NBA lockout 2011: last ditch effort to save the season
The NBA lockout 2011 is almost here but the world's premier basketball league and its players are making a last attempt to work out their differences to save the upcoming season.
At stake is $14 billion in revenue and related earnings of the team and players of the NBA. The deadline to forge a new deal to replace the old one is tomorrow and the two sides will meet in New York at around noon. They will try to avoid having the same fate as the National Football League which had to lockout it players because of a labor dispute.
Not only sports fans but advertisers, sponsors and the television studios are closely monitoring the outcome. The NBA lockout 2011 will create a void in programming that can prove costly and messy.
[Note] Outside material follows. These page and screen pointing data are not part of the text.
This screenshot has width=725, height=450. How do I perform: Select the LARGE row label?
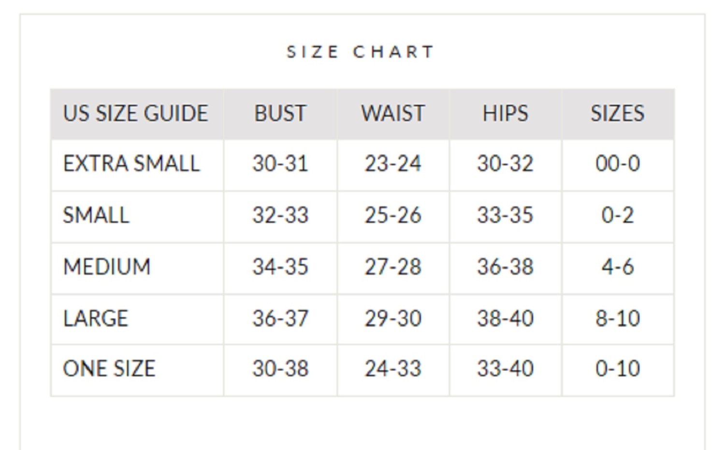coord(96,319)
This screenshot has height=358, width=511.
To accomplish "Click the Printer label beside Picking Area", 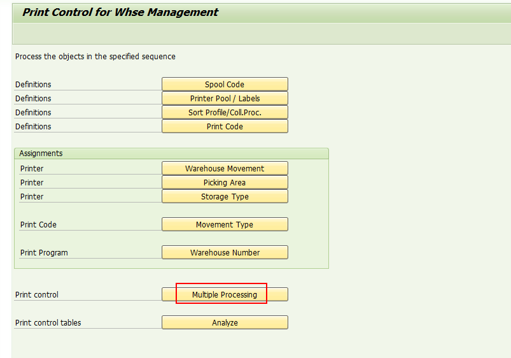I will click(32, 182).
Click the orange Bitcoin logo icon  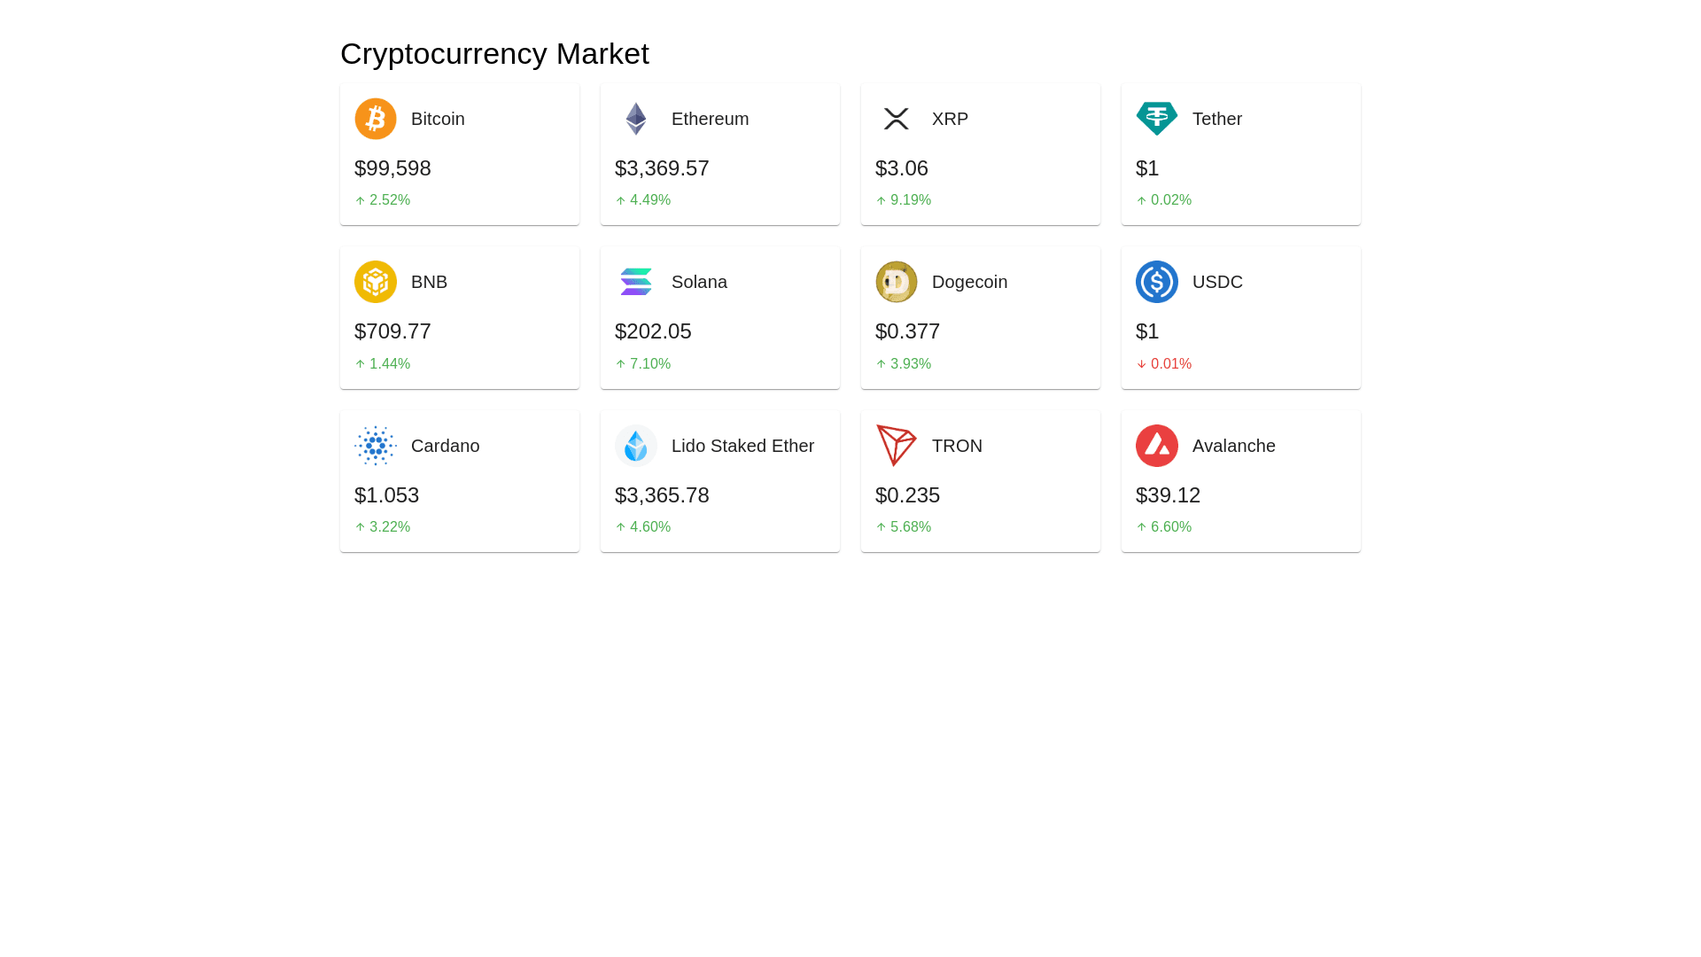pyautogui.click(x=375, y=119)
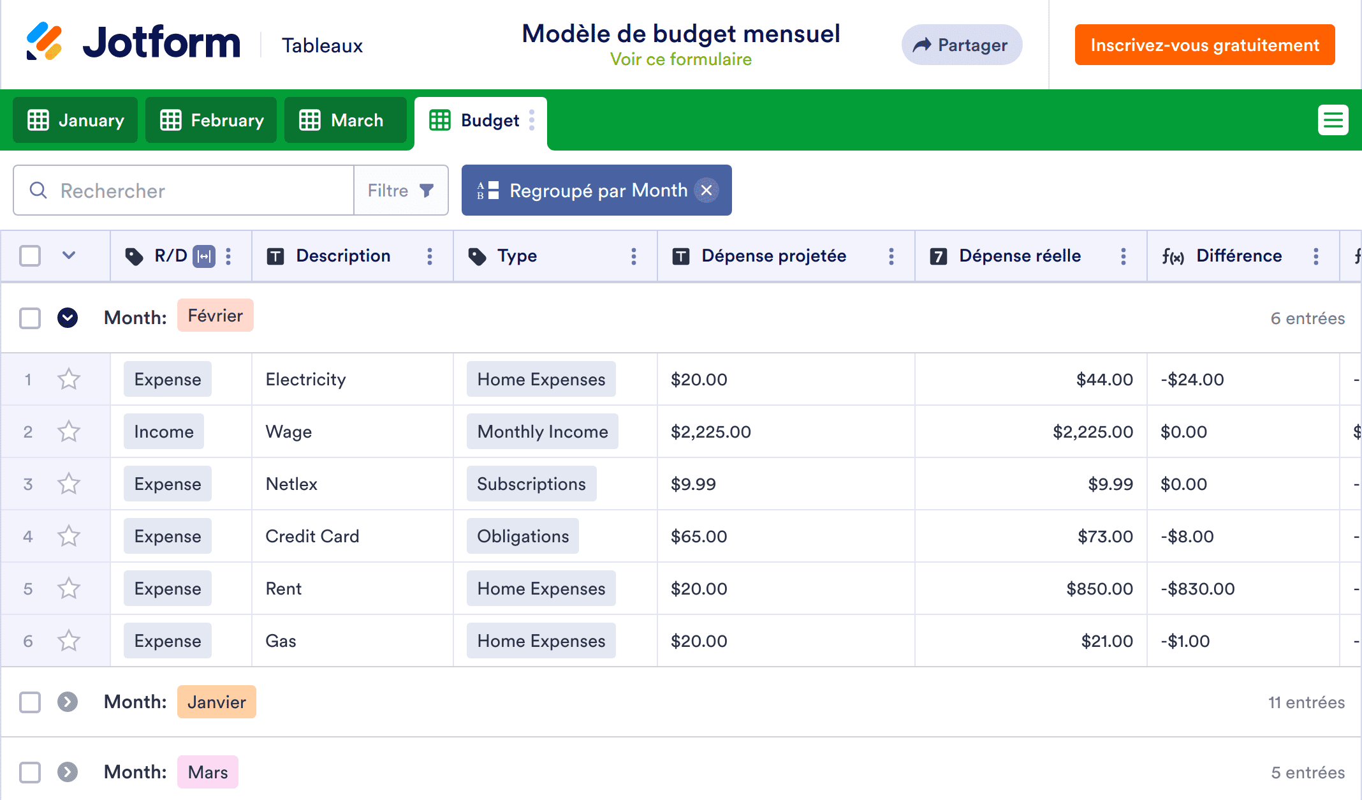Click in the Rechercher search field

tap(191, 190)
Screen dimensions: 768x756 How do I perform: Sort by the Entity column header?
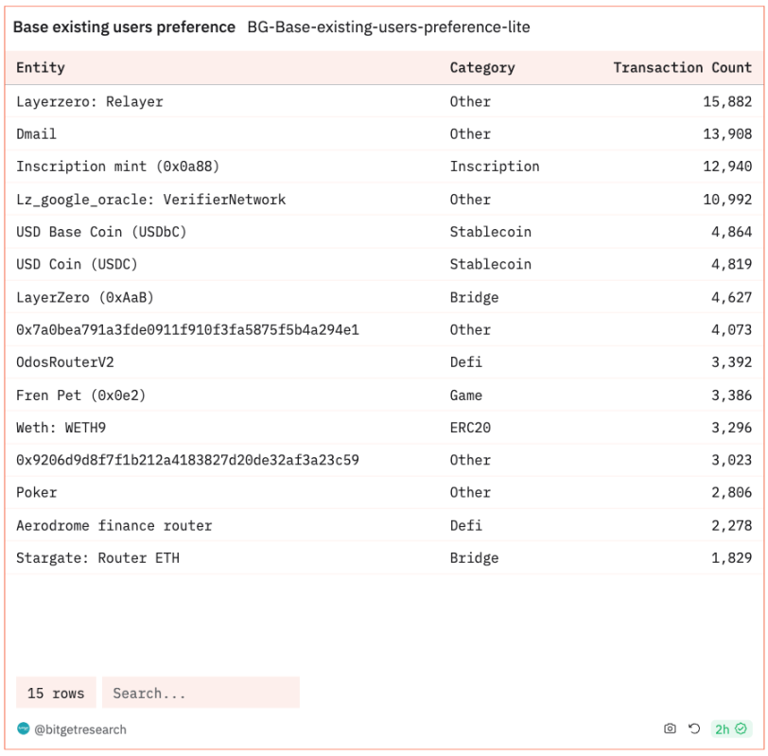[41, 67]
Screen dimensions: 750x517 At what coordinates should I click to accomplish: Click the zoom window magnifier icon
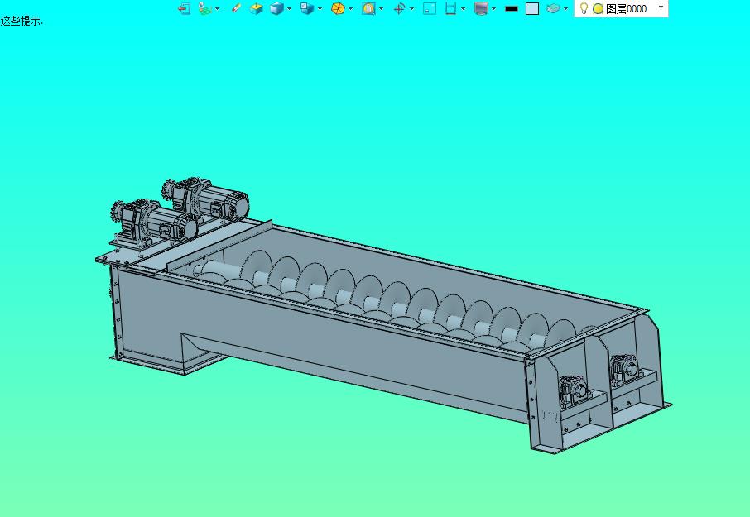click(368, 8)
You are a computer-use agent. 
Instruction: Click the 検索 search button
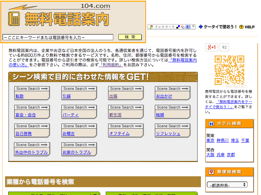(x=130, y=37)
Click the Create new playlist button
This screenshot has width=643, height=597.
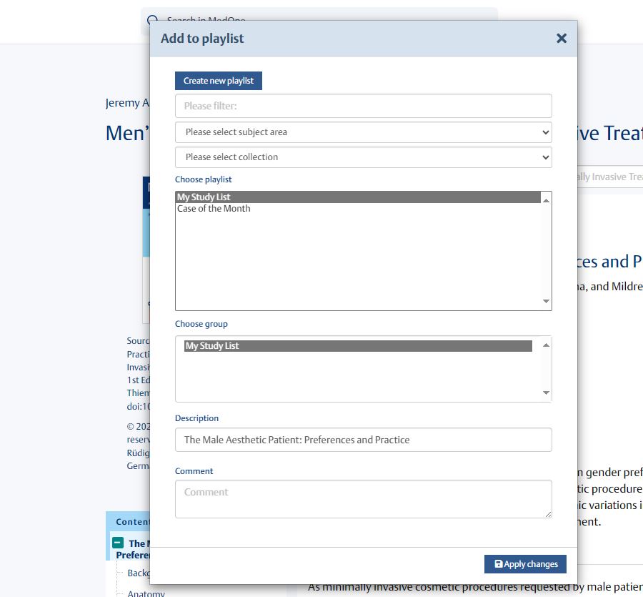click(x=219, y=81)
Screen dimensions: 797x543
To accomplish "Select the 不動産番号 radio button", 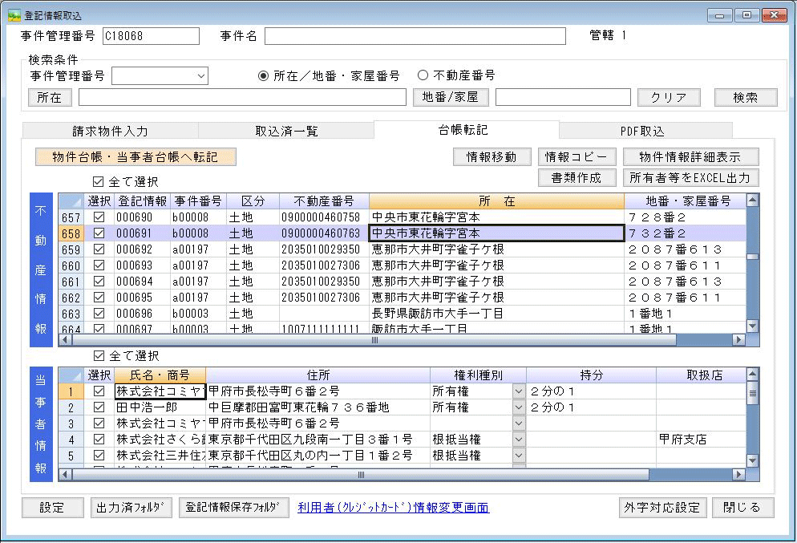I will [x=423, y=75].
According to records, the National Basketball Association generated $4.3 billion in revenue in the past season and members of the players' union had $5.8 million on average. The two sides are at odds over how to divide the revenue and calculate the salary cap.
So far, the proposals put forth by NBA Commissioner David Stern have not been acceptable for the union and the negotiations to prevent the NBA lockout 2011 have dragged until the very last day of the current labor agreement.
"There's always time to make a deal," Stern said confidently amid the tough environment created by the two sides ahead of the deadline.
If the NBA lockout 2011 happens, it will be the third time in league history that it will occur, with the previous ones happening in 1995 and 1998.